Pakistan’s cricket chief has vowed to safeguard his country’s rights after proposed constitutional changes by the game’s world governing body, which meets in Hong Kong from Sunday.
The two-day International Cricket Council (ICC) Executive Board meeting, preceded by a chief executive meeting, will consider two significant changes to the ICC constitution.
If approved, these could hurt Pakistan’s interests because the first amendment would allow the ICC to suspend a member country in the event of government interference in the running of a national cricket board.
In Pakistan, the country’s president is the cricket board’s patron.
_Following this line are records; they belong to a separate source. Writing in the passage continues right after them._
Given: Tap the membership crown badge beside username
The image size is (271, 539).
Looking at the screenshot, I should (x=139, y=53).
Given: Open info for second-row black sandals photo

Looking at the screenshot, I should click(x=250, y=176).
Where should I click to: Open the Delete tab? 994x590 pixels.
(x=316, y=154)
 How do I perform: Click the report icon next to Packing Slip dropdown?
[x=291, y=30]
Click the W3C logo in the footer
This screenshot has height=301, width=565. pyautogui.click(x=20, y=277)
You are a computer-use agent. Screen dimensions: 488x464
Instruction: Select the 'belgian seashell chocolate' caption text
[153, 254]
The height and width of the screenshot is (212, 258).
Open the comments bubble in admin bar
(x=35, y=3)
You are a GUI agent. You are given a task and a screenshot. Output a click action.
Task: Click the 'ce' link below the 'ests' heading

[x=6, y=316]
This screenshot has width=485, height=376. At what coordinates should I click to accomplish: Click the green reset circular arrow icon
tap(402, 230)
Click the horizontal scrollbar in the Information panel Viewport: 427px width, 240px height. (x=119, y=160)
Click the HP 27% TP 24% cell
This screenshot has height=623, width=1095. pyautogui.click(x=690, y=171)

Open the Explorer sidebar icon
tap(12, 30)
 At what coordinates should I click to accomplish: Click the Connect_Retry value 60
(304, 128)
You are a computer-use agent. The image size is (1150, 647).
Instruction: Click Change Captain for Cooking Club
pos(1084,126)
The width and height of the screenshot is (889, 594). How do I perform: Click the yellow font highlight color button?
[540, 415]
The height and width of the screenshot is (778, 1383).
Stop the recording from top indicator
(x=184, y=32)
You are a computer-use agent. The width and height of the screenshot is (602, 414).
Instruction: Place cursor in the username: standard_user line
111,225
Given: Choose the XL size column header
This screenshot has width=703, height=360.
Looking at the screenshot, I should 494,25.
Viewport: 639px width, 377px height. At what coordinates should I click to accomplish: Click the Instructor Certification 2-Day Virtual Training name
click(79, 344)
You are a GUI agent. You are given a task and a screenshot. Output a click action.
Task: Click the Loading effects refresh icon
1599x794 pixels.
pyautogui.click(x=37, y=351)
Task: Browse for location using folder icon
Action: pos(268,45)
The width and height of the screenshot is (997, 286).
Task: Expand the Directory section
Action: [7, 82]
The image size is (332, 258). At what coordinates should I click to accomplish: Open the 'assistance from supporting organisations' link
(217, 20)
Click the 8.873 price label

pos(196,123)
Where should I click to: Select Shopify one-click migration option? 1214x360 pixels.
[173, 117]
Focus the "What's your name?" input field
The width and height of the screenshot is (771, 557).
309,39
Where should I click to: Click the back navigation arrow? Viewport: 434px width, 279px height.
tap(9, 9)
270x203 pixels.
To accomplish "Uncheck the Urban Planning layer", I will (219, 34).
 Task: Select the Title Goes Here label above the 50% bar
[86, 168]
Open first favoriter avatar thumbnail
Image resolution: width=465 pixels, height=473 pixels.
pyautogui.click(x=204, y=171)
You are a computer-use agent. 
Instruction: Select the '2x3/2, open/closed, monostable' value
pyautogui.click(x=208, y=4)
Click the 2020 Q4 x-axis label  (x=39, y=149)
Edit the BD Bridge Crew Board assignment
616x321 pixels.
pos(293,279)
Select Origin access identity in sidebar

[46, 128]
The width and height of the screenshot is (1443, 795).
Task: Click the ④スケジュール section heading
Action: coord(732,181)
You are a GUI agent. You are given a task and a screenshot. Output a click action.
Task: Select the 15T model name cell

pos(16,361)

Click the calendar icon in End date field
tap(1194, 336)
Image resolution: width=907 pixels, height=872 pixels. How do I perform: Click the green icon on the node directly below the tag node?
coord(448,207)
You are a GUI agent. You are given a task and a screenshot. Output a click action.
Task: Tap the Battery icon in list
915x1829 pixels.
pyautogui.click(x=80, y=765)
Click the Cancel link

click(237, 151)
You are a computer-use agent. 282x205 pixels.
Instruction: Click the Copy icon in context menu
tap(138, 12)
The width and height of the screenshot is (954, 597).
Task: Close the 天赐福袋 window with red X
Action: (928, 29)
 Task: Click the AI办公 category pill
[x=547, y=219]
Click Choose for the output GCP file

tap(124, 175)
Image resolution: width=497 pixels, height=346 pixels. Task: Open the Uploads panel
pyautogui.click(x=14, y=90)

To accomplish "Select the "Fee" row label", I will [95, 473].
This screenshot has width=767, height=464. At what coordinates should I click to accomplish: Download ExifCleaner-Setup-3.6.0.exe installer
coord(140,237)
Sri Lanka and Bangladesh could also be hit by any changes.
The second amendment proposes changes to the process for nomination of the ICC president and vice-president.
Currently, the ICC president is elected from full-member countries on a rotation basis – Pakistan and Bangladesh have their turn after 2014.
Pakistan Cricket Board (PCB) chairman Ijaz Butt told reporters before leaving for Hong Kong late on Friday: “It’s Pakistan’s turn to nominate the president or the vice-president so we will not allow anyone to snatch that right.
“We have already shown our reservations on both the amendments and since the matter will be discussed at the meeting I am not going to make it more public.”
Butt has been criticised by former players, politicians and media for being a political appointee of the ruling Pakistan People’s Party.
The PCB has already sent a legal notice to the ICC on the proposed first amendment and have threatened legal action if the constitution is changed.
They have also publicly shown reservations on the second amendment and have also hinted legal action on the change in rotation system of appointments.
Butt said he will also discuss resumption of India-Pakistan cricketing ties, stalled in the wake of a 2008 terrorist attack on Mumbai which New Delhi blamed on militants based in Pakistan.
“We will talk about Pakistan’s tour to India and then India’s return tour, during the meeting and hope for a positive result,” said Butt.
Hopes of an India-Pakistan series were raised during a high-profile World Cup semi-final between the arch-rivals in Mohali in March this year, a match attended by Pakistani Prime Minister Yousuf Raza Gilani on the invitation of his counterpart Manmohan Singh.
The PCB had hinted a series will be played later this year or early next year – at neutral venues.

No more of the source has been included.